Repetition of Unhealthy Patterns: How to Stop the Hamster Wheel

By Christina Raccuia

Humans seek comfort in the familiar. Freud called this repetition compulsion, which he famously defined as “the desire to return to an earlier state of things.”

This takes form in simple tasks; perhaps you watch your favorite movie over and over, or choose the same entrée at your favorite restaurant. However, more harmful behaviors include repeatedly dating people who might emotionally or physically abuse you; or using drugs when overcome with negative thoughts.

But there may be a different reason for this behavior.

Many of us develop patterns over the years, whether positive or negative, that become ingrained. We each create a subjective world for ourselves and discover what works for us. In times of stress, worry, anger, or other emotional highs, we repeat what is familiar and what feels “safe”. This creates rumination of thoughts as well as negative patterns in reactions and behaviors.

As an example, someone who struggles with insecurities and jealousy will find that when his significant other does not return a call or text immediately, his mind begins to wander to negative and faulty thoughts. The thoughts begin to accumulate and emotionally overwhelm the person, which leads to unjustified accusations and unintentional harm to the relationship.

The person has created a pattern over years that becomes familiar to him, and even though he might not want to react in this way, it comes naturally. To react differently, albeit more positively, would feel foreign and unfamiliar. When someone has done something the same way for years, she will continue to do so, even if it causes harm for both herself and others.

People also revert to earlier states if the behavior is in any way rewarding, or if it confirms negative self-beliefs. For someone who inflicts self-harm in a time of emotional distress, that behavior momentarily relieves the pain even if later on the individual feels shame over it. In the example of a person who continuously enters abusive relationships, we might find that he or she is highly insecure and does not believe that he or she is worthy of being cared for. This person may seek out people who induce anxiety in them, which in turn will make them question themselves, and eventually lead them to find something wrong with themselves in order to feed their negative self-image.

Cognitive Behavioral Therapy (CBT) can provide effective treatment routes for reshaping thought patterns that lead to maladaptive behaviors. This type of therapeutic approach focuses on bringing awareness to irrational beliefs, cognitive distortions, and negative thought tracks.

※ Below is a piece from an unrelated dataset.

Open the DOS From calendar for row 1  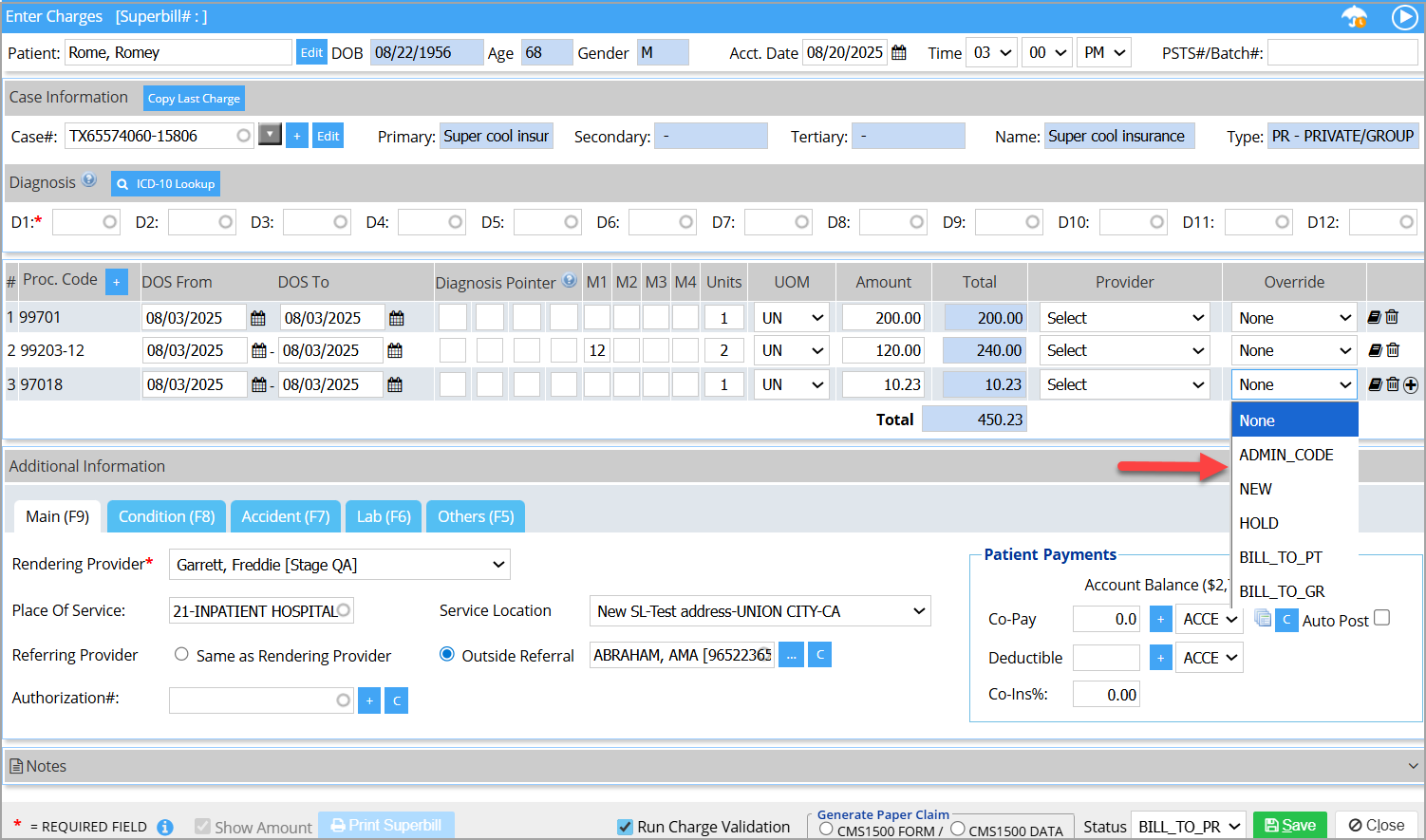pyautogui.click(x=257, y=318)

What are cognitive distortions and why do so many people have them? Cognitive distortions are simply ways that our mind convinces us of something that isn’t really true. These inaccurate thoughts are usually used to reinforce negative thinking or emotions — telling ourselves things that sound rational and accurate, but really only serve to keep us feeling bad about ourselves.

For instance, a person might tell himself or herself, “I always fail when I try to do something new; I therefore fail at everything I try.” This is an example of “black or white” (or polarized) thinking. The person is only seeing things in absolutes—that if they fail at one thing, they must fail at all things. If they added, “I must be a complete loser and failure” to their thinking, that would also be an example of overgeneralization—taking a failure at one specific task and generalizing it to reflect on their very self and identity.

Cognitive distortions are at the core of what several CBT and other kinds of therapists try to help a person learn to change in psychotherapy. By learning to correctly identify this kind of “stinkin’ thinkin’,” a person can then answer the negative thinking back, and refute it. By refuting the negative thinking over and over again, it will slowly diminish over time and automatically be replaced by more rational, balanced thinking.

By working on different techniques, one can learn how to recognize when thoughts or actions are more harmful than beneficial, and how to stop them from occurring. The brain’s cognitive processes will be rewired and retrained to develop new patterns that are productive, rational, and positive, which will ultimately lead to more adaptive behaviors and choices.

It takes years for people to develop maladaptive patterns, habits, and repetitive choices, and it may also take years to reshape them into something that becomes worth revisiting. However, the good news is that the brain has the ability to reverse unhealthy patterns to more healthy and productive ones.

Christina Winholt Raccuia is a Psychotherapist with offices at 23A West 10th Street.